** START Given text **
Wanda Nevada is a 1979 American Western film starring Peter Fonda and Brooke Shields as the title character. It was also Fonda's last directed feature, and last film where he pulled double duty as actor and director.

Henry Fonda makes a cameo appearance as an Arizona prospector, making it the only film to feature the father and son together.  Peter Fonda reportedly paid Henry $1000 () for one day's work on the film after receiving a call from his father that he was out of work.

Plot 
Set in 1950s Arizona, the story follows a drifter and gambler named Beaudray Demerille (Fonda). In a card game he wins the movie's title character Wanda Nevada (Shields), a 13-year-old orphan with dreams of singing at the Grand Ole Opry. Despite his best efforts, Wanda sticks to Demerille, accompanying him to a pool hall. Texas Curly (Fix), an aging prospector, enters and tells the bar patrons about his gold mine in the Grand Canyon. They laugh him off as a drunk. As Curly leaves the bar, he drops a pouch. Wanda picks it up and follows Curly, then sees Strap Pangburn (Markland) and Ruby Muldoon (Askew), two cons from the bar, harassing the man about the location of the mine. Wanda runs when Strap and Ruby kill Curly, alerting them to her presence. She hides in Demerille's car and tells him about Curly's death. Strap and Ruby see Wanda in the car but get lost in the chase. Stopped for the night, Demerille and Wanda open Curly's pouch and find a map. They head to the Grand Canyon and trade the car for pack mules and mining supplies. Strap and Ruby follow behind by half a day.

While traveling in the canyon Demerille and Wanda meet Dorothy Deerfield (Lewis), a Life magazine photographer. Dorothy and Demerille try to get better acquainted after dinner in her tent, but jealous Wanda intrudes. They discuss their pasts, with Dorothy's husband and Wanda's father both killed during military service. Demerille tries to be nice but comes off as insensitive, and he and Wanda leave camp in the morning. They find a rope ladder over the canyon's side to a small cave. Before going down, Wanda confesses to Demerille that she loves him. He holds the rope as she rappels down the rock wall. An owl flies out at her and Wanda falls, but Demerille pulls her back up only to find that she is unconscious. He sits cradling Wanda and says he loves her, too. Demerille then explores the cave himself and finds gold. He returns to find Wanda awake and shows her a large gold piece. While mining the next day, Strap and Ruby finally catch up to them. Wanda and Demerille return to camp with four bags of gold only to find their mules gone. They throw the bags into the canyon in case someone is watching, then start walking. Strap and Ruby hold them at gunpoint and demand the gold, but Wanda insists there was none. A shootout leaves everyone unharmed. Strap and Ruby run off, and Demerille and Wanda seek shelter for the night. The following morning they find Strap and Ruby crucified in the desert. Wanda finds the mined gold scattered nearby. They pack it up and head down to the shore, where a boat is buried in the sand. After docking downstream, Demerille counts the gold as Wanda sleeps. The owl from the cave appears and an arrow is shot from the distance into Demerille's chest. Demerille, seemingly mortally wounded, pushes the boat into the river and passes out. Wanda wakes up the next morning as the boat is afloat in the river and finds Demerille near the edge of death, he professes his love for Wanda and passes out.
** END Given text **
(Given instruction 1) Reproduce the rows from the line containing "is (580, 366)." through the line containing "Looking at the screenshot, I should (x=870, y=253).", including both of those lines.
** START Material **
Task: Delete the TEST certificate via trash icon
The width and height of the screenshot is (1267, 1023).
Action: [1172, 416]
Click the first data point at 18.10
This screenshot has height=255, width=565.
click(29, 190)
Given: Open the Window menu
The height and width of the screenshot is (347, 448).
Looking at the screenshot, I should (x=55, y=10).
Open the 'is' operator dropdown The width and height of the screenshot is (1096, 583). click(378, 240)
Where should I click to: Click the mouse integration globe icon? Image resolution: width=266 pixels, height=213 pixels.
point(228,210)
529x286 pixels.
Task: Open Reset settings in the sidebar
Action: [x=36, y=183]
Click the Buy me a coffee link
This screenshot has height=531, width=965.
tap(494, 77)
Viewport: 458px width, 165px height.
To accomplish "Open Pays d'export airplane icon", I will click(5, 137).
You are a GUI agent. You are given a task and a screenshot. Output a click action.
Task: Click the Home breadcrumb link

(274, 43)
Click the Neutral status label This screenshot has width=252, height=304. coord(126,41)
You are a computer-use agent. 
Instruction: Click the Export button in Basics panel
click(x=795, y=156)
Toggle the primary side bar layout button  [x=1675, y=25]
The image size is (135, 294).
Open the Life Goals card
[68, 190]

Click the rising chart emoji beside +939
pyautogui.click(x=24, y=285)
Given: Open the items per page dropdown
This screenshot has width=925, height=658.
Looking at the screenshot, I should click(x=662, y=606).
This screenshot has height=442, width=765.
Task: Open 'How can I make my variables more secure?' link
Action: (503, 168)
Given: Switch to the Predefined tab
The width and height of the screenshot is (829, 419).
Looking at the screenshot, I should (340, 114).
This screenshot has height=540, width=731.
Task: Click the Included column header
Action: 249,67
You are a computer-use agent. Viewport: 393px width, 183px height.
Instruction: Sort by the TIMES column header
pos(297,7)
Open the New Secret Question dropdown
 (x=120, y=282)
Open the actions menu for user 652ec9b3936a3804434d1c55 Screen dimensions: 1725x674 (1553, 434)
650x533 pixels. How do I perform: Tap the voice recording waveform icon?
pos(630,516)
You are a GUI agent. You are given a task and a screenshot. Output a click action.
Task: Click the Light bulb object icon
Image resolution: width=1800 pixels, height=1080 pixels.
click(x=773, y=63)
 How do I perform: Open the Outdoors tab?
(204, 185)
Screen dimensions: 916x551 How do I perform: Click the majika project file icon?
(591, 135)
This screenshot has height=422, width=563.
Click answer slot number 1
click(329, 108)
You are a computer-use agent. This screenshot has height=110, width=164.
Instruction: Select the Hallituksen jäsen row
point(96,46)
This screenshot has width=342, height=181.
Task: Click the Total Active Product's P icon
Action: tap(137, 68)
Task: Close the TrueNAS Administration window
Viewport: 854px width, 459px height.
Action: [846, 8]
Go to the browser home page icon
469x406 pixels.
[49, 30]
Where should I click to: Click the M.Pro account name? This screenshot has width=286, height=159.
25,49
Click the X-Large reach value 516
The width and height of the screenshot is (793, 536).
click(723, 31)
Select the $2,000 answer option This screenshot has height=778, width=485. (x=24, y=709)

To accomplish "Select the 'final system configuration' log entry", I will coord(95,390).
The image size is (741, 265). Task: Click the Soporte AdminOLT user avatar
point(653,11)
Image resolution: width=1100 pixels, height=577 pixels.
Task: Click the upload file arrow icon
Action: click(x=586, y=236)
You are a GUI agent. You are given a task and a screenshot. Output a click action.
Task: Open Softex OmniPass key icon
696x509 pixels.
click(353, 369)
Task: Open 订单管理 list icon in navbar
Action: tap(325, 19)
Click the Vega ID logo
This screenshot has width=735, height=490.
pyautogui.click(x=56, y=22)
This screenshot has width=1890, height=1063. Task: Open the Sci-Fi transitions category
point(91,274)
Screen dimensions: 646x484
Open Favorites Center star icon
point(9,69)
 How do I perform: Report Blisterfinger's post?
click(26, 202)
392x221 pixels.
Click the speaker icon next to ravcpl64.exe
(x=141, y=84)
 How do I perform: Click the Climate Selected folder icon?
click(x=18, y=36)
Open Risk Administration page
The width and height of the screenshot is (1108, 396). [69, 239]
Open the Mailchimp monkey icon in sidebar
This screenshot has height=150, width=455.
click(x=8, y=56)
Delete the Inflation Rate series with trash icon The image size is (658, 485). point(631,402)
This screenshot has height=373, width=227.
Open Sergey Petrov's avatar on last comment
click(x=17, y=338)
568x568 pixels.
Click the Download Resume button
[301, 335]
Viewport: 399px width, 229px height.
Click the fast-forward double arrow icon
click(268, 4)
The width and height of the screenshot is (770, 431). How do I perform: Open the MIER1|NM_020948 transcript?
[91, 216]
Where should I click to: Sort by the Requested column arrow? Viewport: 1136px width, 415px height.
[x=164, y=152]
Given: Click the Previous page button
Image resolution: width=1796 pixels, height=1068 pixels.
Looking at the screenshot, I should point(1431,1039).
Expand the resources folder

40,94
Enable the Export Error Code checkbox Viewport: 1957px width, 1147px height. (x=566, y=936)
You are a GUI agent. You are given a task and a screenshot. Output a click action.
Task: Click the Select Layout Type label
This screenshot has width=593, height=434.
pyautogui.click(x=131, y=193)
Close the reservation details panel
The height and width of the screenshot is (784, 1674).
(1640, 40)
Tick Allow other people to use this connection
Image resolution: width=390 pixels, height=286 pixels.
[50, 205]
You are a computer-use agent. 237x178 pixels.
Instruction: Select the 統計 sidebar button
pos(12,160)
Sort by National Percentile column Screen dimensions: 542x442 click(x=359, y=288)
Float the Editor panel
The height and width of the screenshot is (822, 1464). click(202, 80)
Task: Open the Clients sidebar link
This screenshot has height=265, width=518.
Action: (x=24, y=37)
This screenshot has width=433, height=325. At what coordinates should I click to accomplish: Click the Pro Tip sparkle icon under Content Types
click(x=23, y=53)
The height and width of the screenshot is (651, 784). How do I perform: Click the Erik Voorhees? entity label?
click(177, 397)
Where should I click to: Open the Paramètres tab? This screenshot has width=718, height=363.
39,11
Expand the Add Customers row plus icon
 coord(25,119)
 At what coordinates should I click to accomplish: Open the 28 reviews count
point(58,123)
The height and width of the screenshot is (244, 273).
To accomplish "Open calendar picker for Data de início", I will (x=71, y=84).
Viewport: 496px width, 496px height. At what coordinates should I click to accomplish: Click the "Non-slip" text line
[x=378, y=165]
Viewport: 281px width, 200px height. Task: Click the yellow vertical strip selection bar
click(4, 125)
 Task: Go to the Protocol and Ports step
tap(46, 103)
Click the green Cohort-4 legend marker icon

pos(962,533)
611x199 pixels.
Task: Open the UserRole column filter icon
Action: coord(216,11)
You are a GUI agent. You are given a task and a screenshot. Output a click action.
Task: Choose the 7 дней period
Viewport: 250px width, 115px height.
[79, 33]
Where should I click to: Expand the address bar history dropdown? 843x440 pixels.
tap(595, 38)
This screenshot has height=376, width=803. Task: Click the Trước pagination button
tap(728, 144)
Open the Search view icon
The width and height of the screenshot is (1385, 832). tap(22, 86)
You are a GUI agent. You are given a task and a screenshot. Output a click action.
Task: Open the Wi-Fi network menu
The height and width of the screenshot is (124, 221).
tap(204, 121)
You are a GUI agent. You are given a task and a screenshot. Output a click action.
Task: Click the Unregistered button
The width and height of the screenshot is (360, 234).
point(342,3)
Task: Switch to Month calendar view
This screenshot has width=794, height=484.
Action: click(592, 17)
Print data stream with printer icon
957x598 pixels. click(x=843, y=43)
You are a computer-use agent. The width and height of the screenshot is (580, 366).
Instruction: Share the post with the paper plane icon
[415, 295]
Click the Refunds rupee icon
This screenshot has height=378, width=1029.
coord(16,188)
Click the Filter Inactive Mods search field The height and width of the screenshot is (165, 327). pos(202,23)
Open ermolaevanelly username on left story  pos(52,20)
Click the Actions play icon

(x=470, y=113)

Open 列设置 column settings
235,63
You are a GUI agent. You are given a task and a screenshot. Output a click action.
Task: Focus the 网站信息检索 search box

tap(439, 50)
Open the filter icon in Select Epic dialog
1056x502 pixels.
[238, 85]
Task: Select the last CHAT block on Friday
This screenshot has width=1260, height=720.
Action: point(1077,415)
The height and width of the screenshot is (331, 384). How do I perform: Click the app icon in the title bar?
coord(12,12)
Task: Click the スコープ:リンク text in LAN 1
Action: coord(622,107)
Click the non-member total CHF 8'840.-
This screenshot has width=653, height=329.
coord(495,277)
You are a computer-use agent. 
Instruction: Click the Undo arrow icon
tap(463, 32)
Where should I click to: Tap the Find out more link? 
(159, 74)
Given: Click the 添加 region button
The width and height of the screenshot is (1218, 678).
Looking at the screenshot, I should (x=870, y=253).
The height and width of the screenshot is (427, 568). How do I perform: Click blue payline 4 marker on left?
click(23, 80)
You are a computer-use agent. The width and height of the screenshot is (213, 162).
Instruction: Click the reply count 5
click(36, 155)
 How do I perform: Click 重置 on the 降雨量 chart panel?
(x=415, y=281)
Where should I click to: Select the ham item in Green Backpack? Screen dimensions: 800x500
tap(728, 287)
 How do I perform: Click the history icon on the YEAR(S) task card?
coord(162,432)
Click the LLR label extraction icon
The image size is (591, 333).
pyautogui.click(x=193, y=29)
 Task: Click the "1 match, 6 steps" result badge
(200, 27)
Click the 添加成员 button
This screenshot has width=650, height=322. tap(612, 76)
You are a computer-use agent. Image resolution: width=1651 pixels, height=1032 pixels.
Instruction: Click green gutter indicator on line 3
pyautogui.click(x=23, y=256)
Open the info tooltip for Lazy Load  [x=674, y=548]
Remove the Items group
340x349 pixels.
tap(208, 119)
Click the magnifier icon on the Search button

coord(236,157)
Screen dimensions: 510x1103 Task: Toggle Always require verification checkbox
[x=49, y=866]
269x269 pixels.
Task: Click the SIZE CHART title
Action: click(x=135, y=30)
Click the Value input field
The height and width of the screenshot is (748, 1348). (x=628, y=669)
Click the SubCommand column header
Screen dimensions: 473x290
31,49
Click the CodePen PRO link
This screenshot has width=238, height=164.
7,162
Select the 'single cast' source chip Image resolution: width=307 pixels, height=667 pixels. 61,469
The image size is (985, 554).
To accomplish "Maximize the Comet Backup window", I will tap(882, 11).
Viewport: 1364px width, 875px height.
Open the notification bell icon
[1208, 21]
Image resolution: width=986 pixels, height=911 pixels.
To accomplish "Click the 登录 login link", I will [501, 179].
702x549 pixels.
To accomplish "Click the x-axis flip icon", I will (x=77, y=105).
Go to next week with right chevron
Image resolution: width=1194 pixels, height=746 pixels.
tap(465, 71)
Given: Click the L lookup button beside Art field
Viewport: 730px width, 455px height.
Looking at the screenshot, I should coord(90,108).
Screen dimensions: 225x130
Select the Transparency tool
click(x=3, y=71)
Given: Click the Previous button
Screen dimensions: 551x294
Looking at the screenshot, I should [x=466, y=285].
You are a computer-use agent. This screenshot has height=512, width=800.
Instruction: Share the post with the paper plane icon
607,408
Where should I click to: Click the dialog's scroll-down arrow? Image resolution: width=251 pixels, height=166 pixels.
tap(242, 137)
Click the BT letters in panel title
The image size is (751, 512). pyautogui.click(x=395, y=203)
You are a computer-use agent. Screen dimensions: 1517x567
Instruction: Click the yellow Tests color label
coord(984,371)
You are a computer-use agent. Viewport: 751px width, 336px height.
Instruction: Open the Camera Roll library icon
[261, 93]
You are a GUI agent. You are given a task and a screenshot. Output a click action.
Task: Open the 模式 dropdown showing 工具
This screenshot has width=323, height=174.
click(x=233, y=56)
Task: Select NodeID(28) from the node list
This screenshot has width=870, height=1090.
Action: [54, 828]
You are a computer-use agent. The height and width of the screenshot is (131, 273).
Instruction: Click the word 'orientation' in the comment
** END Material **
(Given instruction 2)
Answer these questions using the Wanda Nevada article:
(a) In what year was the film released?
(b) How much did Peter Fonda reportedly pay Henry Fonda for one day's work on the film?
(c) For which magazine does Dorothy Deerfield work as a photographer?

(Expected output 1)
You are a computer-use agent. The width and height of the screenshot is (580, 366).
Instruction: Share the post with the paper plane icon
[415, 295]
Click the Refunds rupee icon
This screenshot has height=378, width=1029.
coord(16,188)
Click the Filter Inactive Mods search field The height and width of the screenshot is (165, 327). pos(202,23)
Open ermolaevanelly username on left story  pos(52,20)
Click the Actions play icon

(x=470, y=113)

Open 列设置 column settings
235,63
You are a GUI agent. You are given a task and a screenshot. Output a click action.
Task: Focus the 网站信息检索 search box

tap(439, 50)
Open the filter icon in Select Epic dialog
1056x502 pixels.
[238, 85]
Task: Select the last CHAT block on Friday
This screenshot has width=1260, height=720.
Action: point(1077,415)
The height and width of the screenshot is (331, 384). How do I perform: Click the app icon in the title bar?
coord(12,12)
Task: Click the スコープ:リンク text in LAN 1
Action: coord(622,107)
Click the non-member total CHF 8'840.-
This screenshot has width=653, height=329.
coord(495,277)
You are a computer-use agent. 
Instruction: Click the Undo arrow icon
tap(463, 32)
Where should I click to: Tap the Find out more link? 
(159, 74)
Given: Click the 添加 region button
The width and height of the screenshot is (1218, 678).
Looking at the screenshot, I should (x=870, y=253).

(Expected output 2)
(a) 1979
(b) $1000
(c) Life magazine